LIBREVILLE (Reuters) – Gabon’s main opposition group, Alternance 2023, called on the international community on Friday to encourage the junta that overthrew President Ali Bongo to hand power back to civilians.
Military officers seized power in a coup on Wednesday minutes after an announcement that Bongo had secured a third term in an election. They placed him under house arrest and picked General Brice Oligui Nguema as transitional leader.
The junta has said little about its immediate plans after ending the Bongo family’s almost six decades in power, a move that drew cheering crowds onto the streets of Libreville.
Bongo had ruled since 2009, taking over from his father when he died after he had been president since 1967. Opponents say the family did little to share Gabon’s oil and mining wealth with its 2.3 million people, almost a third of whom live in poverty.
“We were happy that Ali Bongo was overthrown but … we hope that the international community will stand up in favour of the Republic and the democratic order in Gabon by asking the military to give back the power to the civilians,” Alexandra Pangha, spokesperson for Alternance 2023 leader Albert Ondo Ossa, told the BBC.
Alternance 2023 has said it wanted a full vote count from Tuesday’s election which it said would show Ondo Ossa had won. Gabon’s election commission said Bongo had been re-elected with 64% of the vote, while Ondo Ossa secured almost 31%.
Pangha said the opposition hoped to get an invitation from the junta to discuss the Central African country’s transition plan and return to the republican order but said it had not received anything yet.

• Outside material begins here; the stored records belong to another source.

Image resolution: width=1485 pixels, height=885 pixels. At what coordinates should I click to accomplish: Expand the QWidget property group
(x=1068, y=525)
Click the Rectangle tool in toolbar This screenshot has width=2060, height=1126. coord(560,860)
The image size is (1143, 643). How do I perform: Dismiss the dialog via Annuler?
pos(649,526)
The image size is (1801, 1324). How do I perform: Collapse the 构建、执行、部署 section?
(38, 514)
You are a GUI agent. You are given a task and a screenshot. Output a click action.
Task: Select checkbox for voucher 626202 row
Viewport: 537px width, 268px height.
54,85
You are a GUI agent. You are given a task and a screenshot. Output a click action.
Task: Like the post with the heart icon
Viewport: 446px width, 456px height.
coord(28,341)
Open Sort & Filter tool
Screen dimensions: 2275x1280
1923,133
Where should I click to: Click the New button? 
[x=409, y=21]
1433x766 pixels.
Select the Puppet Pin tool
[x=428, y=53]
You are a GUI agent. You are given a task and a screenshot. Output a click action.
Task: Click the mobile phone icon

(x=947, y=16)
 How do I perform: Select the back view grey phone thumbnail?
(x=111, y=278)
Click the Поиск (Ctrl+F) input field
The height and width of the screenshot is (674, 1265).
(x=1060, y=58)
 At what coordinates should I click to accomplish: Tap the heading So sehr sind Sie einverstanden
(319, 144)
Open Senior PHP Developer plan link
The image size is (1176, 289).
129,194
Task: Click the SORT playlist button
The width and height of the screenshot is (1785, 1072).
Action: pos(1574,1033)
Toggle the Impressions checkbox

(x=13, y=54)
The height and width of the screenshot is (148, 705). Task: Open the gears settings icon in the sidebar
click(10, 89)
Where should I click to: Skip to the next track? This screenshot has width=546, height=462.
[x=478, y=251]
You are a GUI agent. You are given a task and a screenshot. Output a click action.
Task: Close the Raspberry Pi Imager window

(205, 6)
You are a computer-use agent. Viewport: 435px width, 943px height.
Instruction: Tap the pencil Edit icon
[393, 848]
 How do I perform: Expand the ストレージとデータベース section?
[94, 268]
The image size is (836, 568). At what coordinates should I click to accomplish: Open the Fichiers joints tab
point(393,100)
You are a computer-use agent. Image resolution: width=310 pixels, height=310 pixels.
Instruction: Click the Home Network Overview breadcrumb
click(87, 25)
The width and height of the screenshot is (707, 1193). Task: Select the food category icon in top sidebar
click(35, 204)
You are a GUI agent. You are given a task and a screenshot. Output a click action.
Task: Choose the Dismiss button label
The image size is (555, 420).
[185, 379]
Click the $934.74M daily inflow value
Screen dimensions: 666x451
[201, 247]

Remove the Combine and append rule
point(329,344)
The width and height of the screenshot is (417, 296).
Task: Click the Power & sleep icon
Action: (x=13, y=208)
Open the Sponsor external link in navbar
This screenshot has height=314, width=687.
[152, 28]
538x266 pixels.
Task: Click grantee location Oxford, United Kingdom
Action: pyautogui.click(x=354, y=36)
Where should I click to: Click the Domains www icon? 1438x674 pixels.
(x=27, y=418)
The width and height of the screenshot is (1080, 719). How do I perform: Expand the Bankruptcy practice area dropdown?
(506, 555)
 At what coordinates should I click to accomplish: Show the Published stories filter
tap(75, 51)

Nguema, leader of the officers behind the coup, is expected to be sworn in as transitional president on Monday, the junta has said. He will also give his first presidential address.
“We think it’s absurd for the putschists to swear in on Monday,” Pangha said.
The African Union’s Peace and Security Council demanded on Thursday that the military refrain from any interference in the political process and called for fair and transparent elections.
France, Gabon’s former colonial ruler, and other Western powers have condemned the military takeover.